Ich sage nun: zum Verständnis gewisser Texte, Ton- und Klangreihen, Farb- und Formkonstellationen, die in der pragmatischen Welt sonst für unsinnig gehalten werden müssten.

Z. B.

‘Schläft ein Lied in allen Dingen,
Die da träumen fort und fort,
Und die Welt hebt an zu singen,
Triffst Du nur das Zauberwort.’

Natürlich kann man sagen: Der Dichter[1] hat das nur gemacht, um berühmt zu werden, ein Honorar einzustreichen oder an einem Bankett vorteilhaft aufzufallen. Das trifft vielleicht [seine] Motivation als Person. Welchem Zweck aber huldigen [seine] Verse? Wofür werben sie? – Ich wüsste es jedenfalls nicht.

Kunstwerke, die so sprechen, nenne ich poetisch und diese Art der Kunst Poesie. Ich sage keineswegs: Alle Gedichte sind Poesie. Ich vermute, dass es keinen einzigen zweckfreien Roman gibt, wohl aber poetische Passagen in vielen Romanen. Das Poetische ist eine Kategorie innerhalb des Künstlerischen und nicht identisch mit diesem selber. An ihm hat mich etwas besonders interessiert, nämlich Sprache, die für nichts mehr wirbt, also nicht an die Mittel-Zweck-Relation gebunden werden kann, und die zugleich mit der Ursache-Wirkungs-Relation (Wissenschaftssprache) kaum mehr etwas zu tun hat, also Sprache, die primär rhythmischer, klanglicher, formaler Art ist, die wirkt, ohne etwas zu bewirken.

Wenn Sie nun in Ihrer Rahmen-Theorie zum Befund kommen, dass der Rahmen schon die Qualität des ‘Gerahmten’ (des Werks) bestimmt, so halte ich das in dieser Härte für zu dogmatisch. Es ist eine Umkehrung der Basis-Überbau-Relation, die, wie es oft im Diamat geschehen ist, die Dialektik zwischen den beiden ausschliesst.

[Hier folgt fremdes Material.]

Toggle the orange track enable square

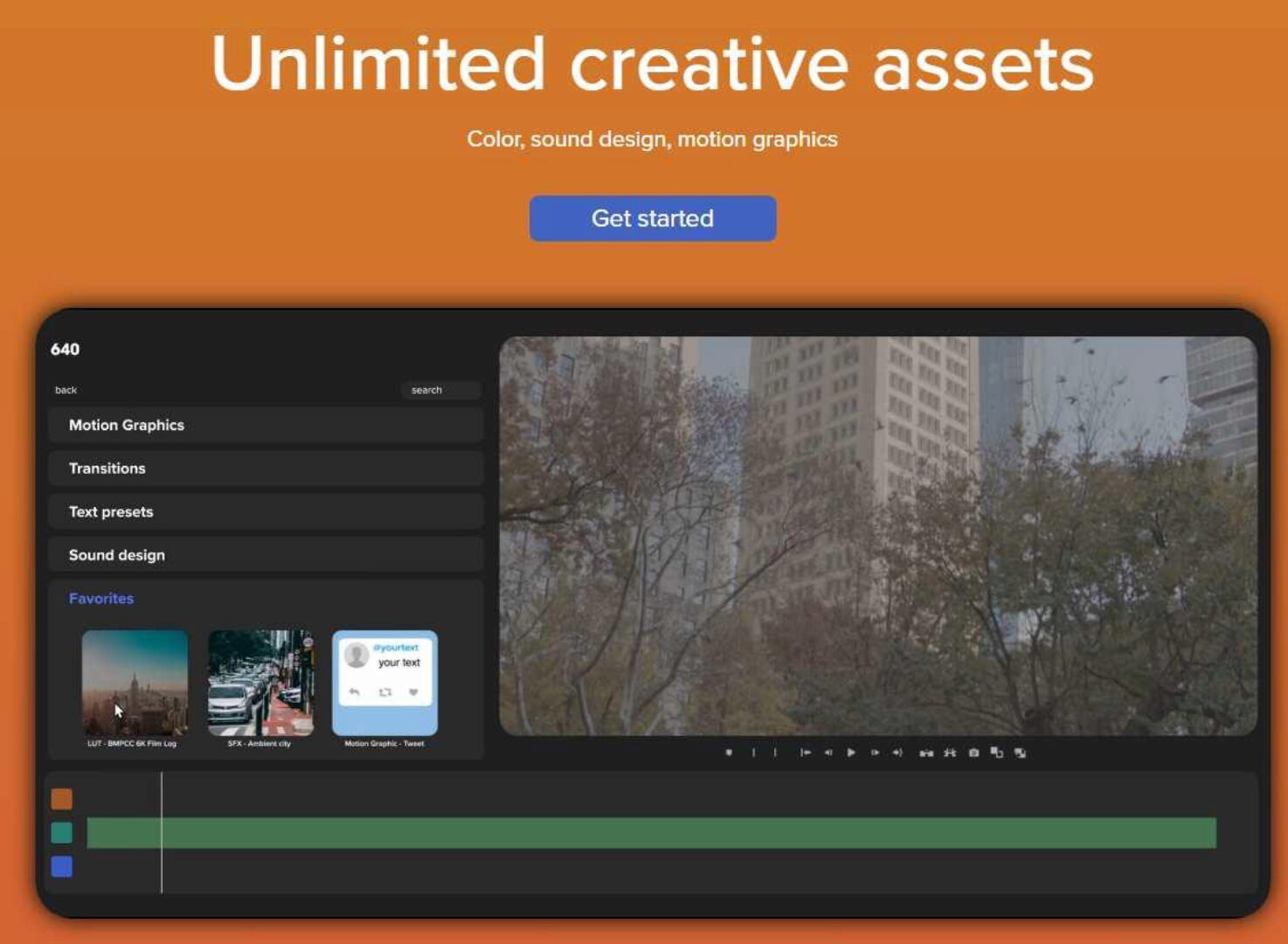[62, 798]
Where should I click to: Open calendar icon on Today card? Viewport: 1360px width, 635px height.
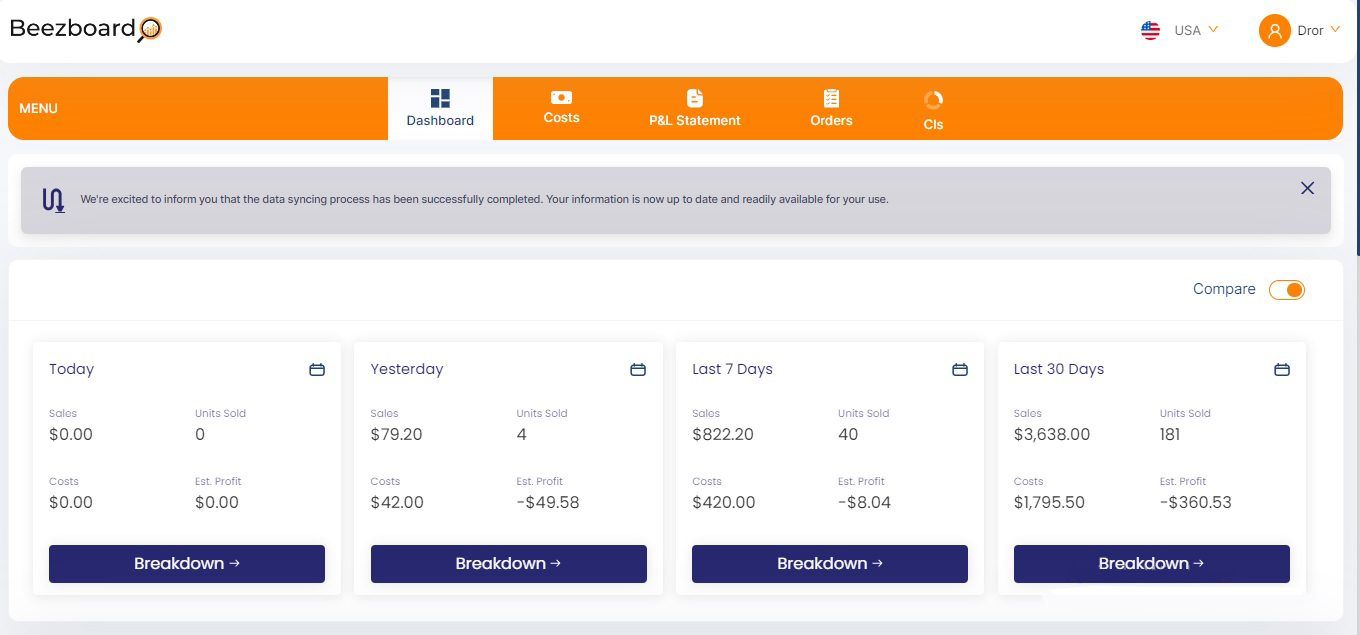[317, 370]
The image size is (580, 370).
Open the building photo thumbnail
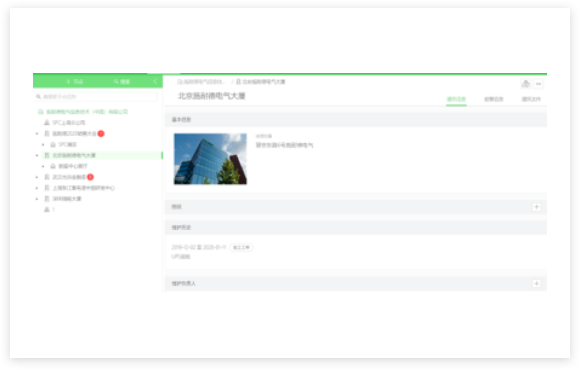(x=210, y=159)
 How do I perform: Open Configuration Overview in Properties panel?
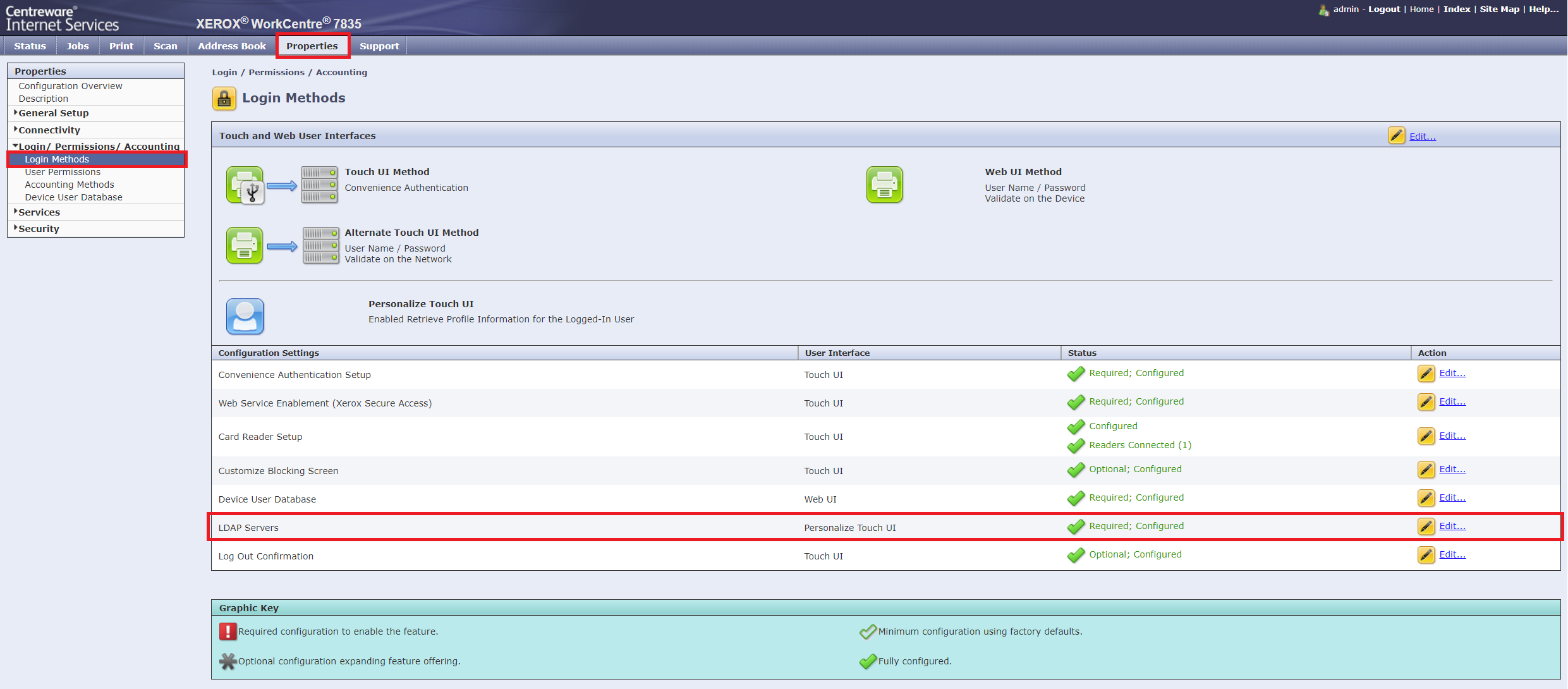(x=70, y=86)
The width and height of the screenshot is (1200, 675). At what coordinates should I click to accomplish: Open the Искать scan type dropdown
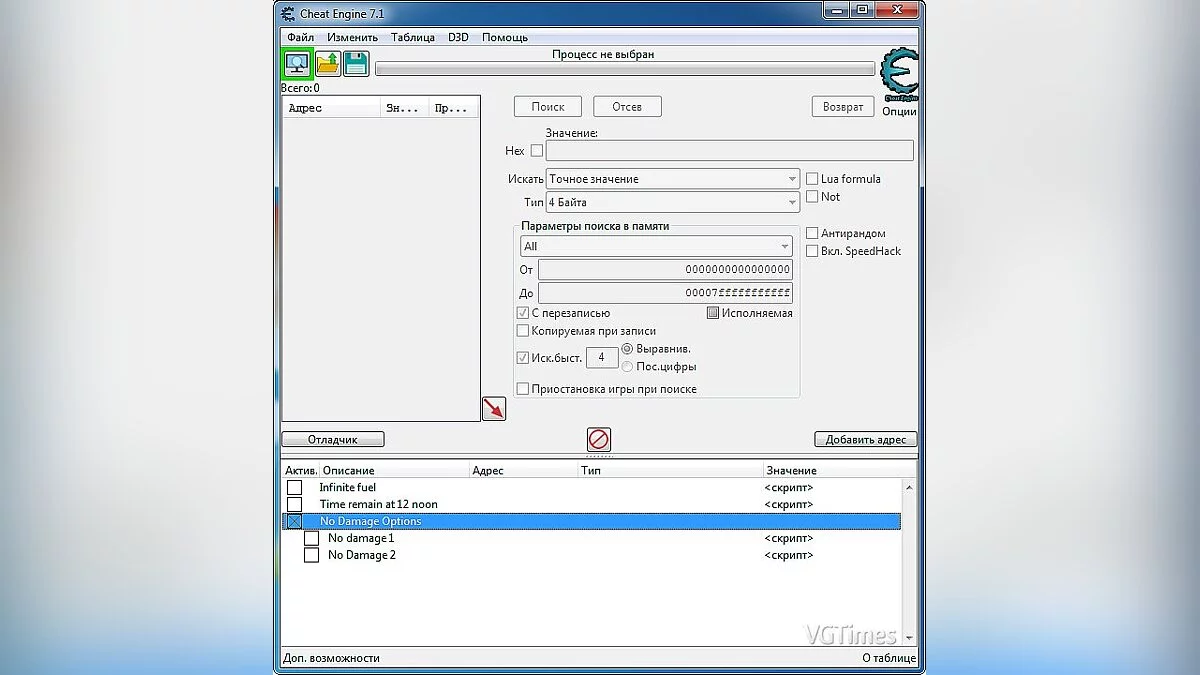pyautogui.click(x=672, y=179)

Etwas daran ist aber wahr – und dieses darf man nicht wieder verlieren. Ich wiederum würde lediglich sagen: Es gibt auch nicht verzweckte oder zweckhafte Kunst, aber niemals: Alle Kunst ist zweckfrei.

Dass die zweckhafte Kunst gesellschaftlich nützlicher ist, versteht sich von selbst: politisch, emanzipatorisch und in jeder Weise. Mich hat aber das Nutzlose und das Machtlose interessiert. Mit ihm kann man nichts erreichen, aber etwas anfangen.

Mit einem schönen Gruss,

Ihr

Hans Saner»

[1] Saner schreibt hier irrtümlicherweise «die Dichterin», der Vierzeiler stammt aber von Joseph Freiherr von Eichendorff.

 

4.

Auf diesen Brief versuchte ich am 7. November 1990 zu antworten, kam aber nicht über das vorangestellte Fragment des Werkstücks hinaus. Ich erinnere mich daran, dass ich mich von Saners Brief theoretisch überfordert fühlte und dass ich mich darüber ärgerte, in einer Pointe seiner Ausführungen eines undialektischen Dialektischen Materialismus (Diamat) überführt zu werden. (Obschon Saner darin selbstverständlich Recht hatte.)